En virtud de las consideraciones anteriormente mencionadas, tengo el honor de proponer a la V Conferencia para la Unificación del Derecho Penal el siguiente proyecto de texto legislativo relativo a los delitos citados, proyecto que ha sido aprobado por el Presidente de la Comisión Polaca de Cooperación Jurídica Internacional, el profesor E. St. Rappaport.

Proyecto de texto

Artículo 1. Quien, por odio hacia una colectividad racial, confesional o social, o con miras a su exterminio, emprenda una acción punible contra la vida, la integridad física, la libertad, la dignidad o la existencia económica de una persona perteneciente a dicha colectividad, será castigado por un delito de barbarie con una pena de . . . . , salvo que dicha conducta esté tipificada con una pena mayor en una disposición del Código que corresponda aplicar. Al autor se le impondrá idéntica pena si su acción se dirige contra una persona que haya declarado su solidaridad con una colectividad similar o que haya intervenido en favor de ella.

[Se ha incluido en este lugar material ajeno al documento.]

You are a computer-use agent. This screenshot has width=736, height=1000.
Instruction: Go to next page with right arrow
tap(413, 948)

Artículo 2. Quien, por odio hacia una colectividad racial, confesional o social, o con miras a su exterminio, destruya sus obras culturales o artísticas, será castigado por un delito de vandalismo con una pena de . . . . , salvo que dicha conducta esté tipificada con una pena mayor en una disposición del Código que corresponda aplicar.

Artículo 3. Quien dolosamente provoque una catástrofe en la comunicación internacional terrestre, aérea o fluvial destruyendo o retirando las instalaciones que aseguran el funcionamiento regular de dichas instalciones, será castigado con una pena de …

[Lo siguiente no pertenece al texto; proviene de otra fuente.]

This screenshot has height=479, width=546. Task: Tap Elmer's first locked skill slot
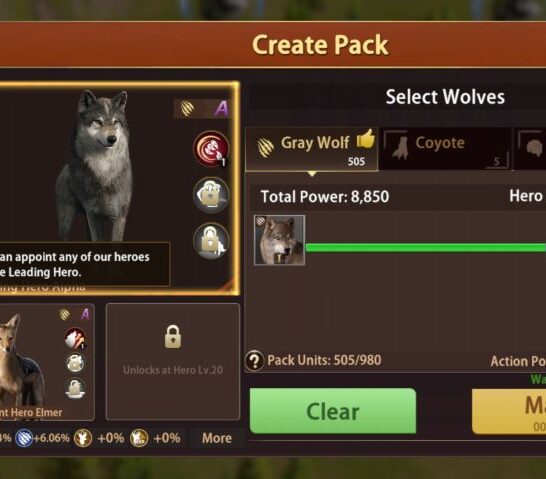(75, 363)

Artículo 4. Quien dolosamente provoque una interrupción en la comunicación internacional, postal, telegráfica, telefónica o radiotelegráfica, retirando o destruyendo las instalaciones que aseguran el funcionamiento regular de dichas instalaciones, será castigado con una pena de . . . .

Artículo 5. Quien dolosamente propague un contagio humano, animal o vegetal, será castigado con una pena de . . .

Artículo 6. Al inductor y al cómplice se les impondrá las mismas penas que al autor del delito.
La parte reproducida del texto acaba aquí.